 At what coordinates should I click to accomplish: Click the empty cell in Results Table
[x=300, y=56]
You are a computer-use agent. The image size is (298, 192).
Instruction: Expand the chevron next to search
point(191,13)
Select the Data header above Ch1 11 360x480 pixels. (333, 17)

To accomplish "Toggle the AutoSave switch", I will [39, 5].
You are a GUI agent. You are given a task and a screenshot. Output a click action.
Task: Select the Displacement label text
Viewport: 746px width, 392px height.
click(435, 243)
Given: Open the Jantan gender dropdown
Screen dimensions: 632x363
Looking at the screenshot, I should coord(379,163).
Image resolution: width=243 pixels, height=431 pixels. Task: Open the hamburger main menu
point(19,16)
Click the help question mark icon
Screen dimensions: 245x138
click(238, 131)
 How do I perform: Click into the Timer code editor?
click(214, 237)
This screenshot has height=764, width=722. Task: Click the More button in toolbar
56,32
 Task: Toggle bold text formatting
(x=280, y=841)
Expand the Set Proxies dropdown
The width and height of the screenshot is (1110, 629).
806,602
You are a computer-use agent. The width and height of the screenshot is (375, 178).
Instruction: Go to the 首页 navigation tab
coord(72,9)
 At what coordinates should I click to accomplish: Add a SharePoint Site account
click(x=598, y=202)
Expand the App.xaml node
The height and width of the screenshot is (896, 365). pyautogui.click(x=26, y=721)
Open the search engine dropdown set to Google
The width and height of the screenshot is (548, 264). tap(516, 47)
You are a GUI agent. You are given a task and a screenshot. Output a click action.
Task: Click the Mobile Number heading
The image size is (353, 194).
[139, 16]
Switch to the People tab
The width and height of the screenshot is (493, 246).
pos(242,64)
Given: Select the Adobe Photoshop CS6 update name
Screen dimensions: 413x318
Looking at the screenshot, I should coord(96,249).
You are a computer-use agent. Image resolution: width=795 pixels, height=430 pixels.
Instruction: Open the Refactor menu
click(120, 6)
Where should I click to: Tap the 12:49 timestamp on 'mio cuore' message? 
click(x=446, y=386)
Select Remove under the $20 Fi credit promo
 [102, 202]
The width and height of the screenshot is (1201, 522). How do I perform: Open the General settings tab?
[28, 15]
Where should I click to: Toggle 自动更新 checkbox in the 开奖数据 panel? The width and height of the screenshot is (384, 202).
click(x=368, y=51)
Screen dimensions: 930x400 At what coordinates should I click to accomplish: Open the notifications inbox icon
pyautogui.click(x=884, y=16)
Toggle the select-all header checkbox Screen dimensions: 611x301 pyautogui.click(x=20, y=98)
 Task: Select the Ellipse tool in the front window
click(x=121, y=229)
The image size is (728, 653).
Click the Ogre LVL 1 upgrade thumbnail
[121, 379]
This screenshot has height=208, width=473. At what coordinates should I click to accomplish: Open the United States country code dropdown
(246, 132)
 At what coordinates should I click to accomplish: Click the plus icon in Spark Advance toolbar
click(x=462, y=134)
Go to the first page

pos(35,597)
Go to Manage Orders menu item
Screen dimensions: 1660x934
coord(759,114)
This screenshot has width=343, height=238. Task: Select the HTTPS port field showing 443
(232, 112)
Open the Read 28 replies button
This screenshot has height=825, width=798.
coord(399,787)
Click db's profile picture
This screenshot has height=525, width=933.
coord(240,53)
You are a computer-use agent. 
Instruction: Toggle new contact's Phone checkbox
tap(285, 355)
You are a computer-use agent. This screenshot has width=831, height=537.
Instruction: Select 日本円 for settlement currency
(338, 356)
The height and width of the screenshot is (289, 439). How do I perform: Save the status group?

────

Directions
Within the entries above, find every line where the string "agent" occurs, and copy it.

Response to the task
You are a computer-use agent. The image size is (298, 192).
You are a GUI agent. You are given a task and a screenshot. Output a click action.
You are a computer-use agent. The width and height of the screenshot is (375, 178).
You are a GUI agent. You are given a task and a screenshot. Output a click action.
You are a computer-use agent. Image resolution: width=795 pixels, height=430 pixels.
You are a computer-use agent. 
You are a computer-use agent. This screenshot has width=831, height=537.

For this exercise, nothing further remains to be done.